The World: A Brief Introduction

Image of The World: A Brief Introduction
Author(s): 
Release Date: 
May 12, 2020
Publisher/Imprint: 
Penguin Press
Pages: 
400
Reviewed by: 

Richard Haass, President of the Council on Foreign Relations, provides the reader with a comprehensive analysis of our world—a valuable guide for every alert citizen as well as for scholars and students of international affairs. He  seeks to offer a path to “global literacy”—a filter by which to interpret the news and think about the big issues of our time, warding off the prejudiced partisanship that envelops our senses.

Haass begins with the historical setting—the main events from the Thirty Years’ War to our present post-Cold War era. Next come brief but authoritative studies of the world’s key regions such as Europe and the Middle East. 

Somewhat more controversial are the author’s discussions of global issues such as terrorism, nuclear spread, and currency problems. Although much of what Haass writes should be familiar to readers of major newspapers, many will be enlightened by the author’s descriptions of the World Bank, the International Monetary Fund, and why the US dollar remains the world’s most used currency. On development issues, Haass distinguishes foreign aid meant for humanitarian aid to cope with crises and efforts to boost long-term development. He underscores the positive contributions of improved education and technical training and legal protections for private property.

Most controversial is the book’s final section on order and disorder—all the elements of chaos and those that have been integral to the liberal world order. In all these discussions, there is a right-of-center tilt, one that finds comfort in “realism” and worry about “idealism.” But the author’s most urgent  concern is with the Trump administration and its subjective choices that are neither realist nor idealist.

The key to order, for Haass, is a stable balance of power—not some hope that actors, guided by ethics or law,  will exercise self-restraint. While some self-styled realists see nation-states as the only essential actors on the world scene, Haass notes the often important roles played by local governments and non-governmental actors such as corporations, Greenpeace, the media, religions, and—not least—terrorist networks.

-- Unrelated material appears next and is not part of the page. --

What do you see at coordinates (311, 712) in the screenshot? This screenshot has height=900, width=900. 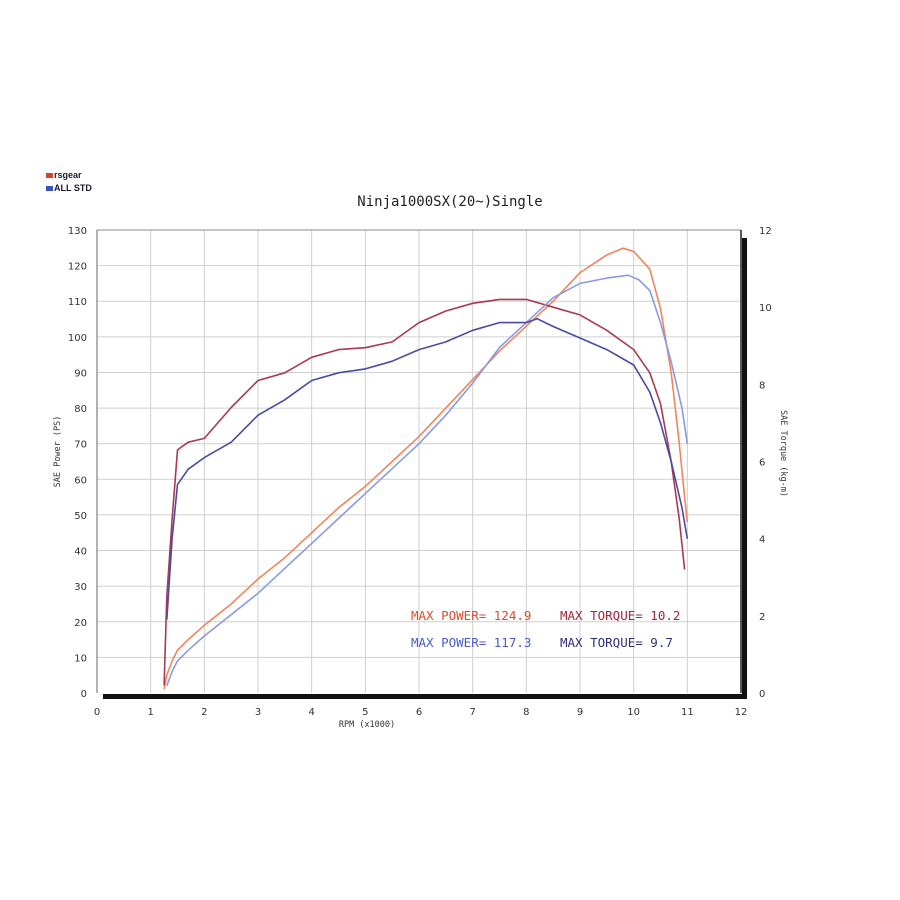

However, Haass argues that the United Nations has had little impact on world order because its most powerful members seldom agree on vital issues. Hence, we live in “international systems” rather than an “international society.” To be sure, international laws and courts exist and do help to regulate some international behavior, such as diplomatic immunity, but they do not prevent governments from going to war when they believe it useful. China is claiming most of the South China Sea even though a court at The Hague says it has no grounds to do so. There is one shred of good news: most fighting for years has been within states—not between them.

The “liberal world order” is rule-based and has evolved since 1945, buttressed by a bipolar and then by a unipolar world. That order has fallen apart thanks to the rise of China, hyper-nationalism in many countries, excessive use of force by the United States, and the complex challenges of globalization.  

A new, improved world order needs to be formed. It would keep the World Trade Organization, for example,  but tighten rules to prevent abuse by a China that now has the world’s largest GDP. To build it, the United States must change its behavior to be seen again as a benign—not malign—actor. 

To do so will require policies that rely less on military force and other forms of bullying. A new world order led by China would be illiberal; however, it is unlikely that a viable new world order could be based on a coalition of medium-sized democracies in Europe, Asia, and Canada. A reformed United States remains what others have called the “indispensable” leader of a liberal world order. Some observers see this change as improbable unless Democrats win all three branches of government in November.